WHAT NEEDS TO BE DONE:
Copy out every one of the following entries line for line, keeping each character unchanged.

* BEGIN DATA TO PROCESS *

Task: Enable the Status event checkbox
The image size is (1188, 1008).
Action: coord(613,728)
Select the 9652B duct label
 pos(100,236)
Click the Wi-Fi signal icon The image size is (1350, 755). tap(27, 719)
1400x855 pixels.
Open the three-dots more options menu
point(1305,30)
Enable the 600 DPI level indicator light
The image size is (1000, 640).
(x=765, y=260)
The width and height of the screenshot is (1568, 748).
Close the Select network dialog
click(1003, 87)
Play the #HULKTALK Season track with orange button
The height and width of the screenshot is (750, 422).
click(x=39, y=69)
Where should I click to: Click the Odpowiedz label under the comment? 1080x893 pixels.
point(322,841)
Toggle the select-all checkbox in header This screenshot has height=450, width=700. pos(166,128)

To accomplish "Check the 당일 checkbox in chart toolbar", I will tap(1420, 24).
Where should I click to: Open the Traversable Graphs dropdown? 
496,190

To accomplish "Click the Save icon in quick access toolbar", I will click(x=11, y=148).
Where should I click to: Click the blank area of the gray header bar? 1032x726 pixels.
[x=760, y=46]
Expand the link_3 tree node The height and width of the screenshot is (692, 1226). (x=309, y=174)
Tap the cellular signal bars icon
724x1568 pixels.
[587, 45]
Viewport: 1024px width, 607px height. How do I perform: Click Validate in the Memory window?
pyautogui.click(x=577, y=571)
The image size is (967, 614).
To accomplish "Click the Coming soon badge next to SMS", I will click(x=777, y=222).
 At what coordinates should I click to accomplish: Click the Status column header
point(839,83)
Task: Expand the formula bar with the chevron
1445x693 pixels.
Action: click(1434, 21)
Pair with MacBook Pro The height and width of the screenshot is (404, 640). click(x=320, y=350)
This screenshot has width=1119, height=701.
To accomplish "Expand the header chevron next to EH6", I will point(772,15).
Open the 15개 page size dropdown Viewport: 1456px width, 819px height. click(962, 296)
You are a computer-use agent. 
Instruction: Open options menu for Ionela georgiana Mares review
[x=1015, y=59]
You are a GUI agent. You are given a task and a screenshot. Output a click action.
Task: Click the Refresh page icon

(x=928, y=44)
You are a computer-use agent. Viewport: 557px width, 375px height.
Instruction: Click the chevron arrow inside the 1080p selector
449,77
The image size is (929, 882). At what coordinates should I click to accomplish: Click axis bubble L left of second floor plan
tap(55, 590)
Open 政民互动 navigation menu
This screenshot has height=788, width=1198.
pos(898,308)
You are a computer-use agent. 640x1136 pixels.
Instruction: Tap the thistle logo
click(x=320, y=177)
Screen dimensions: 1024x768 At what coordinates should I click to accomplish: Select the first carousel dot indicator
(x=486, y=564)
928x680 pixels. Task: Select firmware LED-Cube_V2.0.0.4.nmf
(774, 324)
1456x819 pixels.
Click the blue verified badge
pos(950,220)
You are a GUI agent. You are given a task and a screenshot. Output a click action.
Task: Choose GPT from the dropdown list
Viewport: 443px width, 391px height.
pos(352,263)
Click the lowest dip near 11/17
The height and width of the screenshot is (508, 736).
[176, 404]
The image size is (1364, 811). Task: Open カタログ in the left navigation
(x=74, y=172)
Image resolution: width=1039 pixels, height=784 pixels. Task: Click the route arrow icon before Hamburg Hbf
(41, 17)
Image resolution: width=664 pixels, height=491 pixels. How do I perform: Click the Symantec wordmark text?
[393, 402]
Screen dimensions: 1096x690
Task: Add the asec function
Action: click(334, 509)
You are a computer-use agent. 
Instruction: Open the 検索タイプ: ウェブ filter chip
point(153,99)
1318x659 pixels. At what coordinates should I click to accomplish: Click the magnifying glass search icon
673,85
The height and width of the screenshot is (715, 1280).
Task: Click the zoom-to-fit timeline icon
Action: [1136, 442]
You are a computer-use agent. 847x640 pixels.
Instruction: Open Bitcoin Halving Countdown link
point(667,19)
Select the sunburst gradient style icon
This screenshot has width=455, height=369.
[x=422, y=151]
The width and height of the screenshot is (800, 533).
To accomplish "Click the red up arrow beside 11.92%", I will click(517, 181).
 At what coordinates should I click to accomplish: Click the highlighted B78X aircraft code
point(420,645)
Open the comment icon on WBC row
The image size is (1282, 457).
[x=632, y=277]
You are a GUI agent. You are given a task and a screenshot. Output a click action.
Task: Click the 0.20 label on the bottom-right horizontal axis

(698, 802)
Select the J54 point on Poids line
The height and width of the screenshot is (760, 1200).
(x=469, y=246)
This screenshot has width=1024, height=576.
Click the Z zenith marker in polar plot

* END DATA TO PROCESS *

TASK RESPONSE:
Task: Enable the Status event checkbox
The image size is (1188, 1008).
Action: coord(613,728)
Select the 9652B duct label
 pos(100,236)
Click the Wi-Fi signal icon The image size is (1350, 755). tap(27, 719)
1400x855 pixels.
Open the three-dots more options menu
point(1305,30)
Enable the 600 DPI level indicator light
The image size is (1000, 640).
(x=765, y=260)
The width and height of the screenshot is (1568, 748).
Close the Select network dialog
click(1003, 87)
Play the #HULKTALK Season track with orange button
The height and width of the screenshot is (750, 422).
click(x=39, y=69)
Where should I click to: Click the Odpowiedz label under the comment? 1080x893 pixels.
point(322,841)
Toggle the select-all checkbox in header This screenshot has height=450, width=700. pos(166,128)

To accomplish "Check the 당일 checkbox in chart toolbar", I will tap(1420, 24).
Where should I click to: Open the Traversable Graphs dropdown? 
496,190

To accomplish "Click the Save icon in quick access toolbar", I will click(x=11, y=148).
Where should I click to: Click the blank area of the gray header bar? 1032x726 pixels.
[x=760, y=46]
Expand the link_3 tree node The height and width of the screenshot is (692, 1226). (x=309, y=174)
Tap the cellular signal bars icon
724x1568 pixels.
[587, 45]
Viewport: 1024px width, 607px height. How do I perform: Click Validate in the Memory window?
pyautogui.click(x=577, y=571)
The image size is (967, 614).
To accomplish "Click the Coming soon badge next to SMS", I will click(x=777, y=222).
 At what coordinates should I click to accomplish: Click the Status column header
point(839,83)
Task: Expand the formula bar with the chevron
1445x693 pixels.
Action: click(1434, 21)
Pair with MacBook Pro The height and width of the screenshot is (404, 640). click(x=320, y=350)
This screenshot has width=1119, height=701.
To accomplish "Expand the header chevron next to EH6", I will point(772,15).
Open the 15개 page size dropdown Viewport: 1456px width, 819px height. click(962, 296)
You are a computer-use agent. 
Instruction: Open options menu for Ionela georgiana Mares review
[x=1015, y=59]
You are a GUI agent. You are given a task and a screenshot. Output a click action.
Task: Click the Refresh page icon

(x=928, y=44)
You are a computer-use agent. Viewport: 557px width, 375px height.
Instruction: Click the chevron arrow inside the 1080p selector
449,77
The image size is (929, 882). At what coordinates should I click to accomplish: Click axis bubble L left of second floor plan
tap(55, 590)
Open 政民互动 navigation menu
This screenshot has height=788, width=1198.
pos(898,308)
You are a computer-use agent. 640x1136 pixels.
Instruction: Tap the thistle logo
click(x=320, y=177)
Screen dimensions: 1024x768 At what coordinates should I click to accomplish: Select the first carousel dot indicator
(x=486, y=564)
928x680 pixels. Task: Select firmware LED-Cube_V2.0.0.4.nmf
(774, 324)
1456x819 pixels.
Click the blue verified badge
pos(950,220)
You are a GUI agent. You are given a task and a screenshot. Output a click action.
Task: Choose GPT from the dropdown list
Viewport: 443px width, 391px height.
pos(352,263)
Click the lowest dip near 11/17
The height and width of the screenshot is (508, 736).
[176, 404]
The image size is (1364, 811). Task: Open カタログ in the left navigation
(x=74, y=172)
Image resolution: width=1039 pixels, height=784 pixels. Task: Click the route arrow icon before Hamburg Hbf
(41, 17)
Image resolution: width=664 pixels, height=491 pixels. How do I perform: Click the Symantec wordmark text?
[393, 402]
Screen dimensions: 1096x690
Task: Add the asec function
Action: click(334, 509)
You are a computer-use agent. 
Instruction: Open the 検索タイプ: ウェブ filter chip
point(153,99)
1318x659 pixels. At what coordinates should I click to accomplish: Click the magnifying glass search icon
673,85
The height and width of the screenshot is (715, 1280).
Task: Click the zoom-to-fit timeline icon
Action: [1136, 442]
You are a computer-use agent. 847x640 pixels.
Instruction: Open Bitcoin Halving Countdown link
point(667,19)
Select the sunburst gradient style icon
This screenshot has width=455, height=369.
[x=422, y=151]
The width and height of the screenshot is (800, 533).
To accomplish "Click the red up arrow beside 11.92%", I will click(517, 181).
 At what coordinates should I click to accomplish: Click the highlighted B78X aircraft code
point(420,645)
Open the comment icon on WBC row
The image size is (1282, 457).
[x=632, y=277]
You are a GUI agent. You are given a task and a screenshot. Output a click action.
Task: Click the 0.20 label on the bottom-right horizontal axis

(698, 802)
Select the J54 point on Poids line
The height and width of the screenshot is (760, 1200).
(x=469, y=246)
This screenshot has width=1024, height=576.
Click the Z zenith marker in polar plot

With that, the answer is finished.